Monday, November 5, 2018

Gram Parsons. He called his music "Cosmic American Music." The music writers called it country-rock. Gram, whose birthday is today, November 5 (1946), headed up the pioneering group The Flying Burrito Brothers, jammed with Keith Richards, discovered Emmylou Harris, nudged The Byrds into country-rock, and put country music in the hip pocket of many a rocker.

Click cosmic Gram to hear him fronting a live Flying Burrito Brothers' performance at 
San Francisco's Winterland Ballroom, 1969. "You're Still On My Mind" was one of the first songs Gram sang lead on with his earlier group, the Byrds.


Click Keith Richards and Gram in a jamming-song-writing session, 1971, south France, during the recording of the Stones' Exile on Main Street. Gram played a big part in steering the Stones toward country music. The two collaborated on the song "Wild Horses." Here is the Burritos' version.

Burrito bandmate Chris Hillman told Gram about Emmylou Harris, then an unknown coffee house folk singer in the D.C. area. He went to see her play and they tightened it up right away, performing and recording together. Following Gram's death in 1973, Emmylou championed his music at her concerts, often singing and recording his songs.

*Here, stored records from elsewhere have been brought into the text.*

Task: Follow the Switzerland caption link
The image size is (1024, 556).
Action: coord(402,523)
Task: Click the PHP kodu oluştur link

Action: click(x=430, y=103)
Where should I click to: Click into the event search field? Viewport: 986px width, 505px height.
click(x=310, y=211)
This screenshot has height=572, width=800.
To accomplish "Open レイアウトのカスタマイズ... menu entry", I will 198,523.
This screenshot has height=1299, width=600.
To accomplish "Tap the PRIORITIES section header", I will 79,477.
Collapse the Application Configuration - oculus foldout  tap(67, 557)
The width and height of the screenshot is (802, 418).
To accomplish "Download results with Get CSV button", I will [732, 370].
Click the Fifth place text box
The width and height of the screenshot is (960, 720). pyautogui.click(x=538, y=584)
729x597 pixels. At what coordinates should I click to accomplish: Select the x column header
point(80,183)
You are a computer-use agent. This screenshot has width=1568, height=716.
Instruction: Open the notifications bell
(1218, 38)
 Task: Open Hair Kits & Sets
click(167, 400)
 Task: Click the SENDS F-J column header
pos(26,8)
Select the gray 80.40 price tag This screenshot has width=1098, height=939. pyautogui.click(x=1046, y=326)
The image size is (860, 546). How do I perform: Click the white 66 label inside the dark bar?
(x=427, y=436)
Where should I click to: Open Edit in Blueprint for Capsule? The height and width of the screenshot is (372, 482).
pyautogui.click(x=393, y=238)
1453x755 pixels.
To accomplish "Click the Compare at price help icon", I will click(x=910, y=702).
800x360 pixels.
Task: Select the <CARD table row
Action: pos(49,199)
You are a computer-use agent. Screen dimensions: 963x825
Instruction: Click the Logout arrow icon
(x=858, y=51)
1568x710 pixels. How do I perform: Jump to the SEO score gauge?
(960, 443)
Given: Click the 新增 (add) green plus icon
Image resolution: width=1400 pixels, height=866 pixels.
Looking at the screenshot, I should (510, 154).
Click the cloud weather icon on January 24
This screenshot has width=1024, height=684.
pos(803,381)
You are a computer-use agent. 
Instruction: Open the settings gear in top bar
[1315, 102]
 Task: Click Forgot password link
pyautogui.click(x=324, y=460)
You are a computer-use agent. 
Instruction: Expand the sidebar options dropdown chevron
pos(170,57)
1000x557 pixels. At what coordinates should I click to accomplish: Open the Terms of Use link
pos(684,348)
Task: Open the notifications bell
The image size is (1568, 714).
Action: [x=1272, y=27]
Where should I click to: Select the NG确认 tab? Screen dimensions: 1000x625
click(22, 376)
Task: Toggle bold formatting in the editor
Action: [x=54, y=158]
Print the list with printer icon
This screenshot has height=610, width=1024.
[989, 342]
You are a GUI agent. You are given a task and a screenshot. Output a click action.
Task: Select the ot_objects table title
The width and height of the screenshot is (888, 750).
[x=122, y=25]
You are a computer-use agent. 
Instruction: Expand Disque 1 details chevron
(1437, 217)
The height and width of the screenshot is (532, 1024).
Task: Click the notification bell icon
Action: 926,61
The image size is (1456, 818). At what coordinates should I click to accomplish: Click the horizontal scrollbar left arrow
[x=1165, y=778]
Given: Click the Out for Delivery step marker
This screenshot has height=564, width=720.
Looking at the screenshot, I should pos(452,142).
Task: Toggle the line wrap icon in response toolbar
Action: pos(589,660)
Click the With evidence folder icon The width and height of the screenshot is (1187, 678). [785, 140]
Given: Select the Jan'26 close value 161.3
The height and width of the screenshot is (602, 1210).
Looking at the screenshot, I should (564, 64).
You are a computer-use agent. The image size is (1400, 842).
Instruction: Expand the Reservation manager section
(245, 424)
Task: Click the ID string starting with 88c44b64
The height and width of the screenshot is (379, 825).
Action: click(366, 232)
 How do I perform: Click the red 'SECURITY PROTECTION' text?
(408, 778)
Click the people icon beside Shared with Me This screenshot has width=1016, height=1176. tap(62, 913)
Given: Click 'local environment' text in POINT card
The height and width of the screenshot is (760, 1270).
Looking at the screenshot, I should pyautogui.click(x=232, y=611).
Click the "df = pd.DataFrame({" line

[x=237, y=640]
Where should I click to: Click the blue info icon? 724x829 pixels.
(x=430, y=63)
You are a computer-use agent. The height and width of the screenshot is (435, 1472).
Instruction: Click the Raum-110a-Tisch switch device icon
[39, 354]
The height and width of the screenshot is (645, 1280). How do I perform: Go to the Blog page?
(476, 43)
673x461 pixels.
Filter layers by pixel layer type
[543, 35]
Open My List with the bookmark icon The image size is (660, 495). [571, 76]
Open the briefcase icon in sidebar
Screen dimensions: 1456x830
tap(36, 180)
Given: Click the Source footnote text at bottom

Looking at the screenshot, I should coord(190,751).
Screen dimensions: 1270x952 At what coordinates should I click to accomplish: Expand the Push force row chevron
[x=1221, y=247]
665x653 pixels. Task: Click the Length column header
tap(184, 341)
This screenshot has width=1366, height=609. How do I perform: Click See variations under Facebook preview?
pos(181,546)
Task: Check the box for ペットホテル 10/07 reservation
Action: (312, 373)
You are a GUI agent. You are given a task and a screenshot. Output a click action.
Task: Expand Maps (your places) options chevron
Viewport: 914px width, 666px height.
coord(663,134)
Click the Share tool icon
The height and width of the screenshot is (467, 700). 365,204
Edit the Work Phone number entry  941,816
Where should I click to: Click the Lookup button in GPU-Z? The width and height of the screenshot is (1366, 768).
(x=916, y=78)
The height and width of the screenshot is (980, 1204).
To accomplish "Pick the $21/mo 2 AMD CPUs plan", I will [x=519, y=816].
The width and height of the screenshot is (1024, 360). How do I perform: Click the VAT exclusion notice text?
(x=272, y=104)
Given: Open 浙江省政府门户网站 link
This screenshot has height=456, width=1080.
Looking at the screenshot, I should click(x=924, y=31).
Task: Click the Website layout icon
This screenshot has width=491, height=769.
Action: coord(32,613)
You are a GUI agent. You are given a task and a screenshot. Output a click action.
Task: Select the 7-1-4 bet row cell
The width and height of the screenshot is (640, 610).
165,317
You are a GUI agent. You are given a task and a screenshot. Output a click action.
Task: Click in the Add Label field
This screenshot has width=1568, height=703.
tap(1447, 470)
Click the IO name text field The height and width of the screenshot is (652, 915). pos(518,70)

"Wheels" is one of my favorite Burrito Brothers' songs. It is a main rail of the mythical, mystical Fish Hawk Country soundtrack - https://fish-hawk-country.blogspot.com/2017/12/the-music-they-listened-to-in-fish-hawk.html

"Do Right Woman"

"'Farther Along' we'll understand why ..."


The Flying Burrito Brothers' 1969 album, The Gilded Palace of Sin, realized Gram's musical vision: a modernized version of the Bakersfield sound that Buck Owens popularized mixed with strands of soul and psychedelic rock. The band appeared on the album cover wearing Nudie suits emblazoned with all sorts of hippie trappings. Nudie Cohn, was a tailor who designed decorative rhinestone-covered suits, known popularly as "Nudie Suits," and other elaborate outfits for some of the most famous celebrities of his era. Customers included Elvis, Gene Autrey, Cher, and Glen Campbell. Clicking the pic opens a YouTube playlist of the album.

 

Saturday, October 13, 2018

Celebrating the birthday and seven-decades career of Paul Simon. (Born October 13, 1941.) Sixteen Grammys, Rock and Roll Hall of Famer, Oscar-winner, genre-busting hit-maker, exquisite lyricist ...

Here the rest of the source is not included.